Israeli Prime Minister Benjamin Netanyahu on Sunday again denounced the agreement between Tehran and world powers as a "bad deal" that will strengthen Iran's military and leave it with a large nuclear infrastructure.
An outline deal agreed in Switzerland on Thursday paves the way for Tehran to curtail its nuclear activity in exchange for relief from punishing economic sanctions.
"It doesn't roll back Iran's nuclear program," Netanyahu told CNN, one of several US networks he appeared on to slam the deal.
"It keeps a vast nuclear infrastructure in place. Not a single centrifuge is destroyed. Not a single nuclear facility is shut down including the underground facilities that they built illicitly. Thousands of centrifuges will keep spinning enriching uranium. That's a bad deal."
Israel's government reacted angrily to the historic deal, which is set to be finalized by June 30, with Netanyahu demanding that Iranian recognition of the Jewish state's right to exist be written into the deal.
************
= What you need to do =
Answer these questions using the news passage on Netanyahu and the Iran nuclear deal:
(a) On what day of the week did Netanyahu again denounce the agreement?
(b) In what country was the outline deal agreed?
(c) By what date is the deal set to be finalized?

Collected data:
************
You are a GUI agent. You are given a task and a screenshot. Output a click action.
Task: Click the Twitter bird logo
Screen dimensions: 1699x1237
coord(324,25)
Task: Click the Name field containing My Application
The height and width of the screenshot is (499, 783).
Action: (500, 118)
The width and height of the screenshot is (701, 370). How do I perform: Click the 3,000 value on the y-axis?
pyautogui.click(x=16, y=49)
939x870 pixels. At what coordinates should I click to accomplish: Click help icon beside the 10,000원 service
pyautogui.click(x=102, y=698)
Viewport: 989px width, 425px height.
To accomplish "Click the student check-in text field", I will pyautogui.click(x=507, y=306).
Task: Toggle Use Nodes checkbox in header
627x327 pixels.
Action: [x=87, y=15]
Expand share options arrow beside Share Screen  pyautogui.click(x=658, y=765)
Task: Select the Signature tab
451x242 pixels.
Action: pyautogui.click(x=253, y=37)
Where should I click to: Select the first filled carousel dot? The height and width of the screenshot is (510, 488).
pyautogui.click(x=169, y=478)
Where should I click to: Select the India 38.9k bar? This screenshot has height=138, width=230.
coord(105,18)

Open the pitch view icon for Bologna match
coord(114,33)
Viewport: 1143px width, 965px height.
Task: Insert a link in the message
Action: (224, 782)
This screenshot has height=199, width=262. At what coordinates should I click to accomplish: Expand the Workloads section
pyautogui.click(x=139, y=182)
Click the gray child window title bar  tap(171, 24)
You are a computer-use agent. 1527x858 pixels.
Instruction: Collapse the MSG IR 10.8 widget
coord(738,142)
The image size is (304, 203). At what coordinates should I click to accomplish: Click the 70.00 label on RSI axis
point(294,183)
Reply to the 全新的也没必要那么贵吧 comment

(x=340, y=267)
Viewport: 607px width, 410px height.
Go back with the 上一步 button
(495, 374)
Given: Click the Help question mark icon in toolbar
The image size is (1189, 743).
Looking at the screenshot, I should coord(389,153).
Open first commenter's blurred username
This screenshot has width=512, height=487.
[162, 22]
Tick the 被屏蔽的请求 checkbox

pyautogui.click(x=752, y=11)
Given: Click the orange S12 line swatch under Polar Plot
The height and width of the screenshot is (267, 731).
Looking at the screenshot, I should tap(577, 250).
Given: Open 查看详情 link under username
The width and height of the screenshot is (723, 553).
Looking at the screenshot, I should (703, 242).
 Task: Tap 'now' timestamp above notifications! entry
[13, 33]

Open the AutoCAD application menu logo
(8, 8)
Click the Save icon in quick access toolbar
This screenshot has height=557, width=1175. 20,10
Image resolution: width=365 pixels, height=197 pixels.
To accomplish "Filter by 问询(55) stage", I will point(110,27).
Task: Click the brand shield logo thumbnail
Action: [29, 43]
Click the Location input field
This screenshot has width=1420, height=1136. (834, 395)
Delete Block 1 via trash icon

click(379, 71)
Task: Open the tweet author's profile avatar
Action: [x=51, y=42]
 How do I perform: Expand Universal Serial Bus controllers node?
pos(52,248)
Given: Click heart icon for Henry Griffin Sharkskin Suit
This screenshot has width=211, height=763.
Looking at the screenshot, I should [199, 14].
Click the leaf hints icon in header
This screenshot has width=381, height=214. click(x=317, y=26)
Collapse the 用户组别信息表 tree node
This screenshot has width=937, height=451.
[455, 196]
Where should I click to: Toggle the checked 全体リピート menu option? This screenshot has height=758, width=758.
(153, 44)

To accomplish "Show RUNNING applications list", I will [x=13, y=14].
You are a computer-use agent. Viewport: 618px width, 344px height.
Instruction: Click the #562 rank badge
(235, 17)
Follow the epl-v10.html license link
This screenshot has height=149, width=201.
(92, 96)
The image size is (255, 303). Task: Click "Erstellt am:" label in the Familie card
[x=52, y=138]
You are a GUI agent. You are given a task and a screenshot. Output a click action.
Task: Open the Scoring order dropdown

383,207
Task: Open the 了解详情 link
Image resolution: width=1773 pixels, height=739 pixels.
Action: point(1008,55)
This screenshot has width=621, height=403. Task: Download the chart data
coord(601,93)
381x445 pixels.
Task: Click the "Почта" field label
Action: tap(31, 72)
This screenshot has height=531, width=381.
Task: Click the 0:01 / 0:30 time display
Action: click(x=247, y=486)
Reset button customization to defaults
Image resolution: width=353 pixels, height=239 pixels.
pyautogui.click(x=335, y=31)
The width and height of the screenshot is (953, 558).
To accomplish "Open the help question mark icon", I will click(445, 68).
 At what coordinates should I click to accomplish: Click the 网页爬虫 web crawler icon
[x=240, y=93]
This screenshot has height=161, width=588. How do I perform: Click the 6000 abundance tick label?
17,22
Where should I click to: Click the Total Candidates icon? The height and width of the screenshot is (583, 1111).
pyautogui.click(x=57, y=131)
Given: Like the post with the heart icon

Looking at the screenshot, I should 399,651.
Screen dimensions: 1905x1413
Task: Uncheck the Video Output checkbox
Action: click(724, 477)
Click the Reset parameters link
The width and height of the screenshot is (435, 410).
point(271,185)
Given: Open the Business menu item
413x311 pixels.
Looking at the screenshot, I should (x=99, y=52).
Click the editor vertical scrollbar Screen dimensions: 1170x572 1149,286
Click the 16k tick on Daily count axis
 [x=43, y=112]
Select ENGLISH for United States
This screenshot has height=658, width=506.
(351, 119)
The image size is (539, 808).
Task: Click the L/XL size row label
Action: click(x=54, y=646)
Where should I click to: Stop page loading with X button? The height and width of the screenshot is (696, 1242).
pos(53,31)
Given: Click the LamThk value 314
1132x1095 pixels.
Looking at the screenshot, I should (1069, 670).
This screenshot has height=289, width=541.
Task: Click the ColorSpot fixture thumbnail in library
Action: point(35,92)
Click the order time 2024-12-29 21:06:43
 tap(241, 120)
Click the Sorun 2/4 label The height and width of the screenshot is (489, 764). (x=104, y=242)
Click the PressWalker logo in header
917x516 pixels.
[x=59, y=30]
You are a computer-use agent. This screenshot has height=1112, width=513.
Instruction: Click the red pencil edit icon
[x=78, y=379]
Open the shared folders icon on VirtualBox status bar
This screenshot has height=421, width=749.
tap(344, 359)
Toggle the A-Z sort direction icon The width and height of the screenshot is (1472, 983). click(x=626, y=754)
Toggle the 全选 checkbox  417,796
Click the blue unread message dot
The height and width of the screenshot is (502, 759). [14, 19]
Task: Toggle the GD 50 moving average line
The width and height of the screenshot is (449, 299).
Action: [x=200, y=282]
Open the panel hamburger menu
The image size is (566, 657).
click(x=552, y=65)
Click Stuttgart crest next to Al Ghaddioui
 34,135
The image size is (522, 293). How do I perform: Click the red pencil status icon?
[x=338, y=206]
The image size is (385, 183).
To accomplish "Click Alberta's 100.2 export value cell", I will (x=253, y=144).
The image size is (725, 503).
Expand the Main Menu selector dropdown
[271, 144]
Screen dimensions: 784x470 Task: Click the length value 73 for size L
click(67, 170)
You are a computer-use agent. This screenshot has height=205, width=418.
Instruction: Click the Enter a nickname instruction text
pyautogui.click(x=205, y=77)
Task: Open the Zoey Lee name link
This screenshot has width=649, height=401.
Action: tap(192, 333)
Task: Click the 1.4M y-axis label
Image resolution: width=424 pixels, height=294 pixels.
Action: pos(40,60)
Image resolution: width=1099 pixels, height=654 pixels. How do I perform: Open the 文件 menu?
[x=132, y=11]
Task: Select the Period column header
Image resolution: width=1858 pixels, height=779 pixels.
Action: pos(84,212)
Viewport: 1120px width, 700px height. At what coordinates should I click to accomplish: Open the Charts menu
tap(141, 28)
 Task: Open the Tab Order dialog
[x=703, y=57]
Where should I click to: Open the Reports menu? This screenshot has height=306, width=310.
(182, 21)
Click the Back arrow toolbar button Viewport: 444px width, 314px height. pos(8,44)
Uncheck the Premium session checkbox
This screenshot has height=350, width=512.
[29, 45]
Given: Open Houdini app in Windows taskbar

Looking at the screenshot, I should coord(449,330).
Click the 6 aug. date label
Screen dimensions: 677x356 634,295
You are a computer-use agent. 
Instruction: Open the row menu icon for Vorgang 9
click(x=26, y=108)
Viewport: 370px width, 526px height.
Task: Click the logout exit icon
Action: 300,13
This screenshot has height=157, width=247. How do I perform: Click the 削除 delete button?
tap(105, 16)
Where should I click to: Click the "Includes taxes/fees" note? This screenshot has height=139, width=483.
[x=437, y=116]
************
= Solved exercise =
(a) Sunday
(b) Switzerland
(c) June 30